You are viewing a plain text version of this content. The canonical link for it is here.

Posted to common-user@hadoop.apache.org by dgoker <go...@gmail.com> on 2009/11/12 18:17:04 UTC

Help !! Hadoop installation to One machine has 24 CPU 16 disk (Each one 2 TB)

Hi

I installed the hadoop to one server which has following configurations

 24 CPU, 
 72 GB RAM
 17 Disk (2 TB)

 
All configuration belongs to Hadoop and Pig are is default settings. ın
order to run process efficiently waht should be the following configuration
settings. The settings i find on forums usually 4 CPU machines and clustered
system.


What do you suggest me following settings?

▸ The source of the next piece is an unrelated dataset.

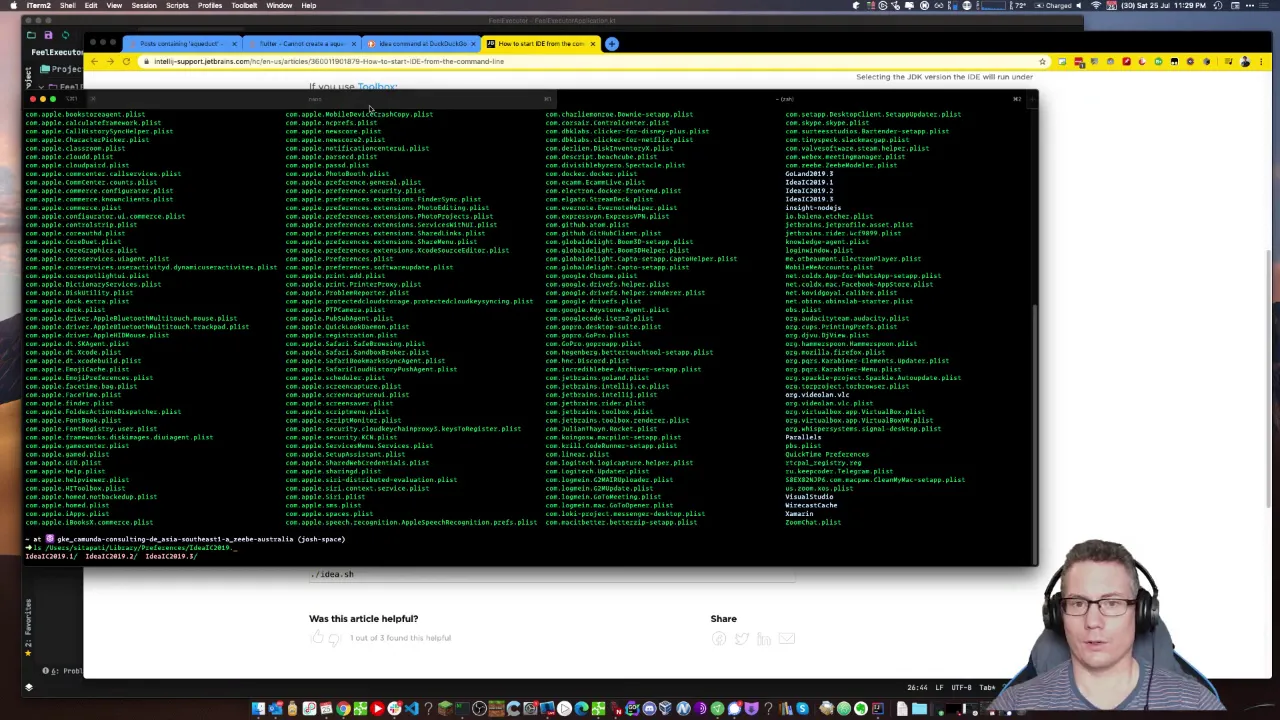Click the browser address bar URL
This screenshot has height=720, width=1280.
point(329,62)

mapred.tasktracker.reduce.tasks.maximum   ?
mapred.map.tasks ?
mapred.reduce.tasks ?
dfs.datanode.handler.count ?



-- 
View this message in context: http://old.nabble.com/Help-%21%21-Hadoop-installation-to-One-machine-has-24-CPU-16-disk-%28Each-one-2-TB%29-tp26322618p26322618.html
Sent from the Hadoop core-user mailing list archive at Nabble.com.

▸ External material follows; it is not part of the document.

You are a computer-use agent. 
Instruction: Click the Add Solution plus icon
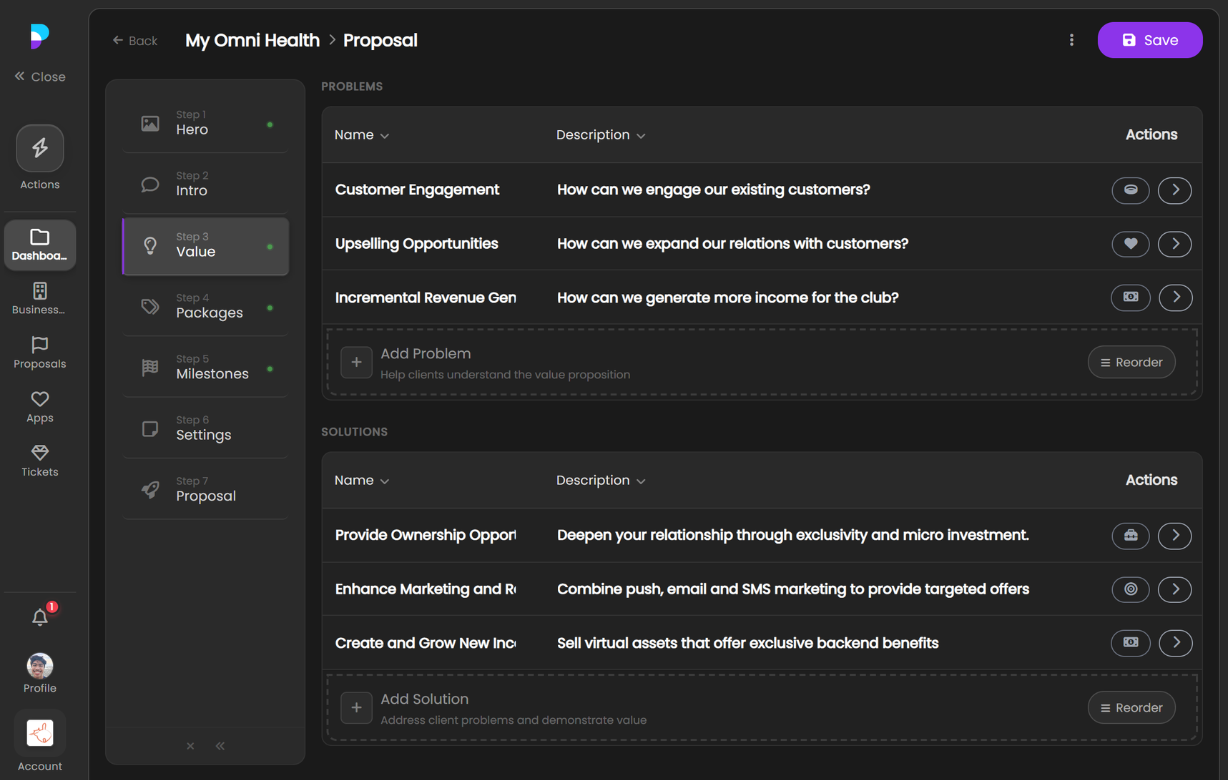coord(356,708)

Re: Help !! Hadoop installation to One machine has 24 CPU 16 disk (Each one 2 TB)

Posted by Edward Capriolo <ed...@gmail.com>.

On Thu, Nov 12, 2009 at 12:17 PM, dgoker <go...@gmail.com> wrote:
>
> Hi
>
> I installed the hadoop to one server which has following configurations
>
>  24 CPU,
>  72 GB RAM
>  17 Disk (2 TB)
>
>
> All configuration belongs to Hadoop and Pig are is default settings. ın
> order to run process efficiently waht should be the following configuration
> settings. The settings i find on forums usually 4 CPU machines and clustered
> system.
>
>
> What do you suggest me following settings?
>
>
> mapred.tasktracker.reduce.tasks.maximum   ?
> mapred.map.tasks ?
> mapred.reduce.tasks ?
> dfs.datanode.handler.count ?
>
>
>
> --
> View this message in context: http://old.nabble.com/Help-%21%21-Hadoop-installation-to-One-machine-has-24-CPU-16-disk-%28Each-one-2-TB%29-tp26322618p26322618.html
> Sent from the Hadoop core-user mailing list archive at Nabble.com.
>
>

I see that no one took a stab at this one yet so I will give it a go.
You have a very interesting configuration here that is not often seen
by hadoop.

Firstly, there are some subtle issues with single node deployments.
One issue is memory contention. (another is lack of ability to
replicate data)

The hadoop namenode wants to keep is i-node table in main memory. Your
task Trackers want to chew up lots of memory for its map/reduce jobs.
These two processes (and others) will fight for memory and the loser
will be everyone.

Your first consideration may be using ulimit or some other system for
resource control. You would want to use this on the datanode and
trasktracker to try and keep them under control.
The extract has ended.